The in-game time is made up of discrete intervals, managed by the game loop that periodically updates the status of the objects on the scene (for a description of the game loop see the article in this blog). In video games, the images displayed on the scene are prepared by frames that are updated with high frequency, for example $$30$$ fps or $$60$$ fps (frames per second).
While in the real world time is continuous and we can observe the various events at any particular moment, in video games and in computer simulations in general events occur in discrete moments within frames.
The preparation of each frame requires the updating of the data relative to each object on the scene:

• position
• orientation
• geometric shape
• scale factor
• appearance (color, material, lighting, etc.)
• physical state
• etc.

### 2.1) Keyframes

We have seen that frames are the places where any change to objects occur on the game scene, although obviously many frames can exist without changes compared to previous frames. Given the huge number of frames, it would be completely impractical to manually define the changes for each of them. Computer animation allows you to define some reference frames (keyframes), which define significant moments of the animation process, and the program automatically generates the animation sequence. A keyframe contains information about position, rotation, scale, etc. of the animated object. For example, in the case of the animation of an automatic bar that controls access to a parking lot, we can define two states, one with the bar lowered and another with the bar fully raised. These two states indicate the beginning and the end of the animation. The graphics engine (for example Unity 3D) employs a mathematical interpolation procedure, then prepares the intermediate frames (tweens), which together constitute a sequence that creates a smooth transition between keyframes.

### 2.2) Types of animation

There are different types of animations.
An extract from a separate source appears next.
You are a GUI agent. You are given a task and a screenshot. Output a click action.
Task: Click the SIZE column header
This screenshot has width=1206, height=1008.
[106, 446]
Some can be created directly in Unity through the Unity Animation Editor product, while others are created through external products, such as Photoshop, Blender, Maya, 3ds Max, Gimp, and then imported into the Unity project. There is also the possibility of creating an animation through the code; in this case the animation is generally not created in advance, but is generated during the game, according to the events.

Animation of a rigid body
In this case an object, for example a door, is considered single and indivisible, with no parts that move independently. The changes relate only to position, orientation and possibly scale.

Skeletal animation
In this type of animation, the movement of the individual components must also be considered. This type of animation is the most used in games. Skeletal animation is an animation technique in which an articulated object (a character for example) is composed of two parts: a surface part (mesh or skin) used to represent the object and a hierarchical structure of interconnected bones, each with its properties. The animation system produces poses (or keyframes) for each bone of the structure and the animation engine connects the various keyframes through an interpolation process. The process of creating the link between the mesh and the hierarchy of bones is called rigging.
Skeletal animation is not limited to the human body, but can be applied to many situations: a car, a spaceship, a soldier, a door, etc.

Sprite animation
A sprite is a bitmap graphic image that is typically part of a larger scene. It can be static or it can be animated. A sprite sequence can be viewed through the frames at a suitable rate to give the sensation of continuous movement.

Animation by morphing
It is a technique for moving continuously from one image to another, transforming the vertices of the initial figure into the final one. In each keyframe of the animation the vertices are placed in different positions, approaching the vertices of the destination image. This animation mode allows greater control over the movement of objects.

Physics based animation
In some situations, physical engine-based animation can produce more realistic phenomena than keyframe-based animation. Unity’s physical engine allows you to efficiently simulate many real-world phenomena, such as the effects of gravity, the presence of wind or a stormy sea, etc.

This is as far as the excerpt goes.